Industrialization - Patrick Curry
Comments by squire, January 14,
2007
This is a very interesting and intelligent
article that asks more questions than it
answers. I mean that in a good way, though the
lack of a decent critical bibliography to allow
further inquiry by the interested reader is all
the more dismaying. Curry himself, alone on the
Further Reading list, can hardly be the
only scholar with something to say on so
fundamental a Tolkien issue as this.
Curry makes some interesting points: that
industrialism as a quest for power belongs both
to communism and capitalism, so that Mordor is
not just a critique of totalitarian
dictatorships, as some suppose; that the Shire,
with its implicit labor system, is "half-way"
between the Elven paradises and the Isengard/Mordor
wastelands; that Magic, as opposed to
Enchantment, is just an earlier expression of
the will to power -- though Curry does not
follow through and equate Fëanor with Sauron.

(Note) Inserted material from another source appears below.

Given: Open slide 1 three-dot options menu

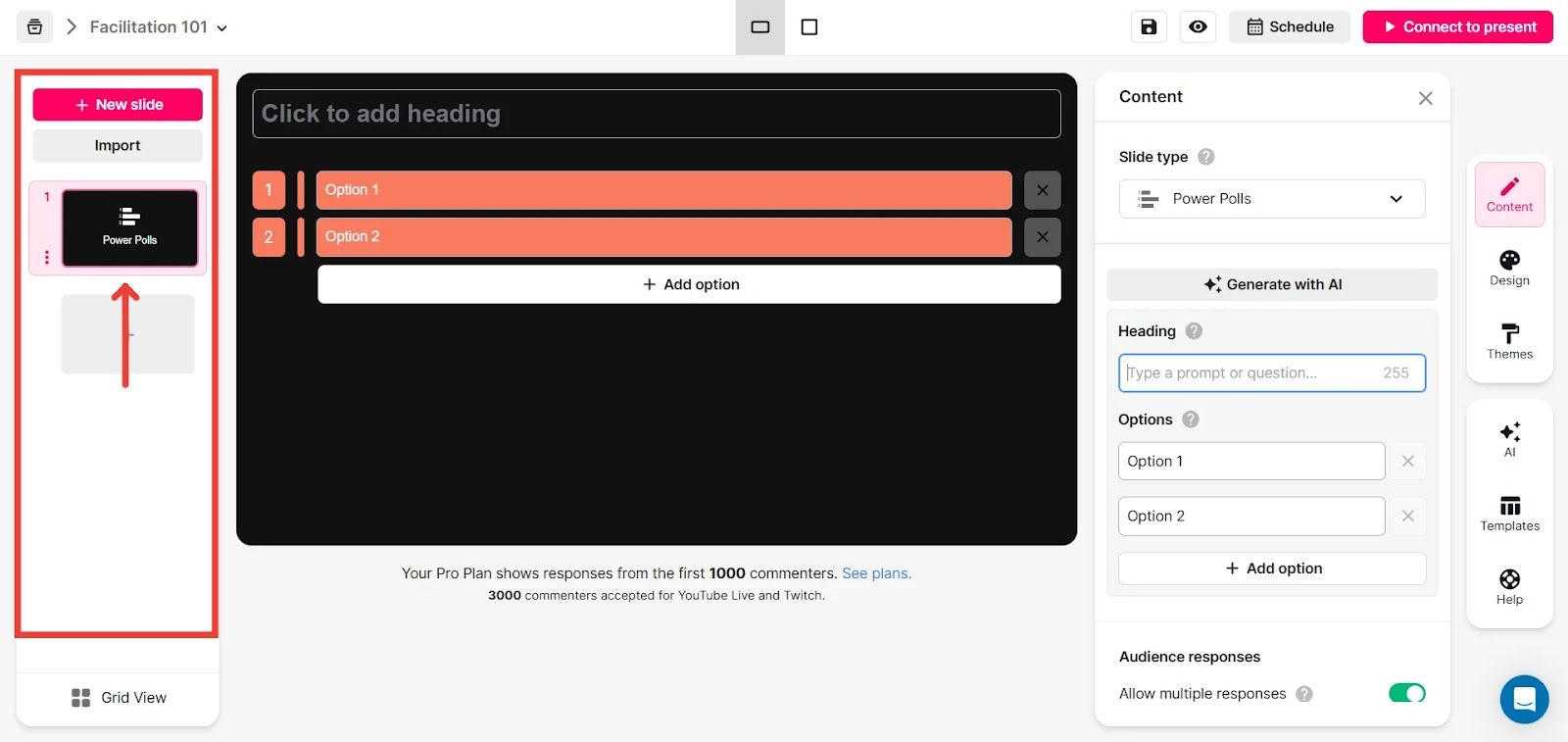Looking at the screenshot, I should click(x=47, y=257).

It's a very rich subject indeed, and could there
have been room for more consideration of the
role of Craft (not Enchantment) in Tolkien's
opposition to Industrialism? for a review of
Tolkien's own love-affair with his car, as
comically expressed in Mr Bliss? for the
intersection between Tolkien's ideology and
other 20th century critics and authors (Max
Weber does make a last-minute unattributed
cameo)?
Comments by N.E. Brigand, January
1, 2008
Curry notes how Tolkien’s fond memories of his
childhood at bucolic Sarehole Mill inform his
love for nature over industry. Curiously, in a
2005 presentation in Birmingham, Dimitra Fimi
explained how that mill was itself a notable
relic of the Industrial Revolution. This isn’t
to say that Tolkien was unaware of such
contradictions and elisions in his fiction. In
Letter #154, for instance, he writes that
“Gondor … clearly has many industries though
these are hardly alluded to”.
As for the subject of “craft”, there are some
good comments by Tolkien on that topic in his
recently published essay on Smith of Wootton
Major.
Inklings - Colin Duriez
Comments by squire, March 25,
2007
Duriez is an expert on this topic, and his essay
is clear, informative and straightforward. The
comments on the Inklings' interest in the
problems of narrative, myth, and Christianity
are very good, and the portraits of the members
and their literary contributions are concise and
interesting. However, although Tolkien hardly
missed an Inklings meeting, this article misses
Tolkien. That is, there is no focus specifically
on J. R. R. Tolkien and the impact of the
Inklings on his life and work.
I don't think that is too much to expect in this
Tolkien Encyclopedia. I don't insist on the
inclusion of the apocryphal tale of the
mysterious voice from the back saying, as
Tolkien began to read another chapter, "not more
***** elves!" But Duriez's take on the club's
atmospherics is unfailingly upbeat and
objective, more so for instance than in
Carpenter's Biography. It might have been
worth while to have compressed the other
members' biographies in favor of more attention
to their varying interpersonal dynamics with
Tolkien.
Likewise in the matter of influence, there are
no specific examples using Tolkien's words or
texts to explain Lewis's comment that Tolkien "owe[s]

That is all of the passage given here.